The problem
Each line from the one bearing "Given: Click the Modulo dell'area label" through the last line of the entries below should be returned exactly, with pictures left out.

[Collected data]
=== Section Start ===
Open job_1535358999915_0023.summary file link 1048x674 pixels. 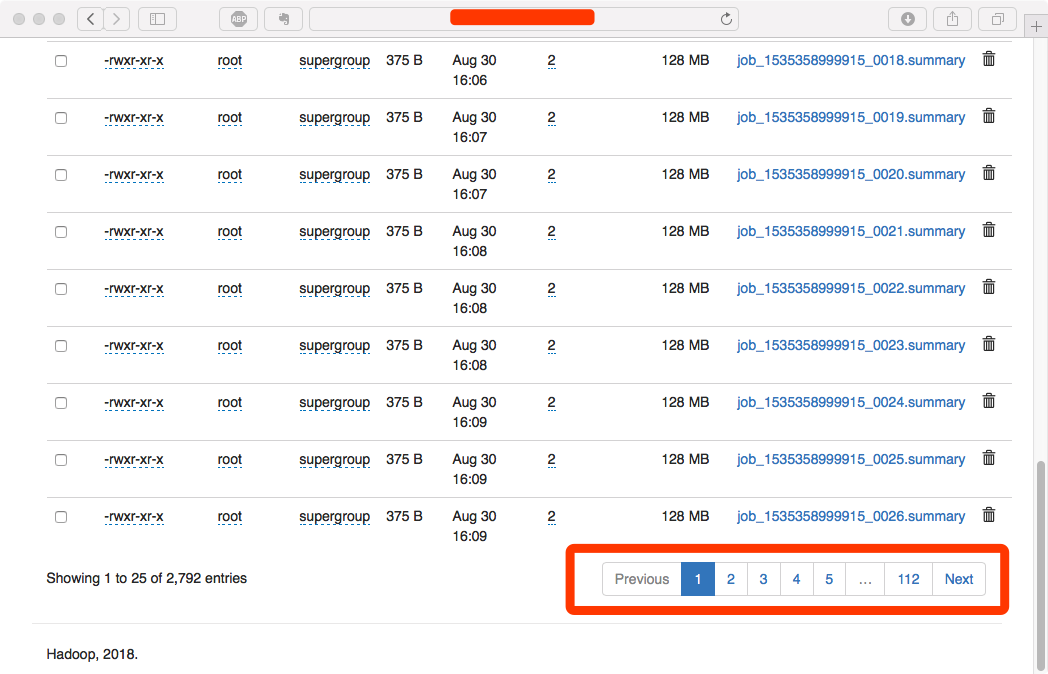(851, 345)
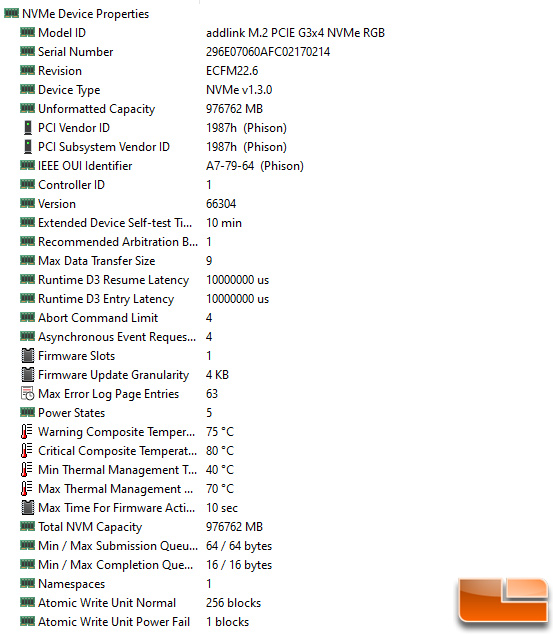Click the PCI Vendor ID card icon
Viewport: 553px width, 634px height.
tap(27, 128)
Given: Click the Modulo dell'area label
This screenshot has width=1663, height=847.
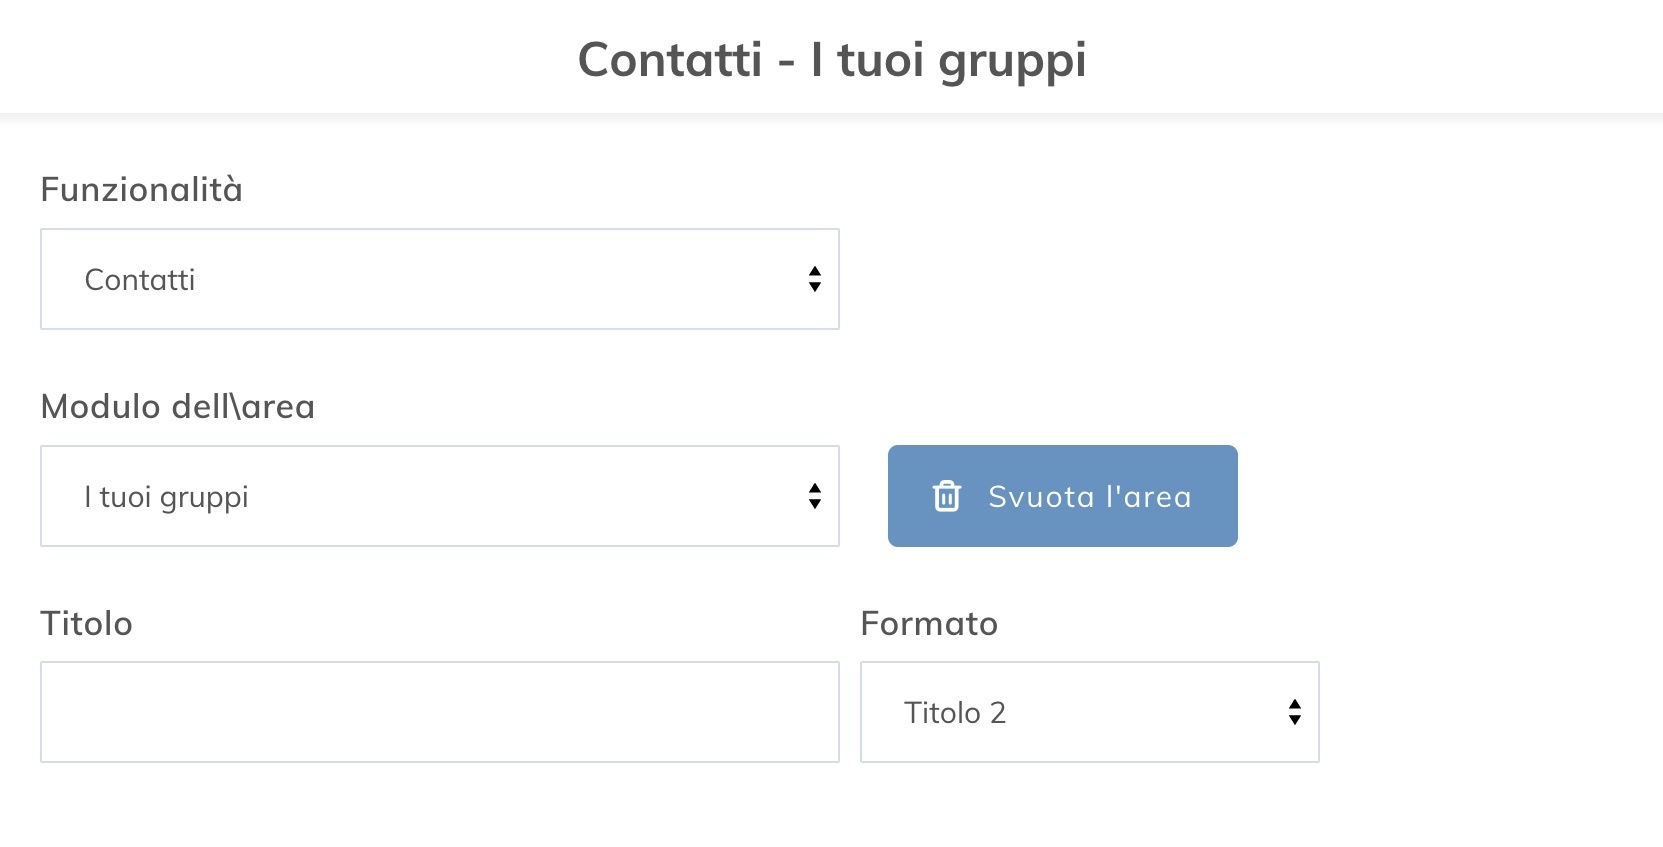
=== Section End ===
Result below
Given: Click the Modulo dell'area label
This screenshot has width=1663, height=847.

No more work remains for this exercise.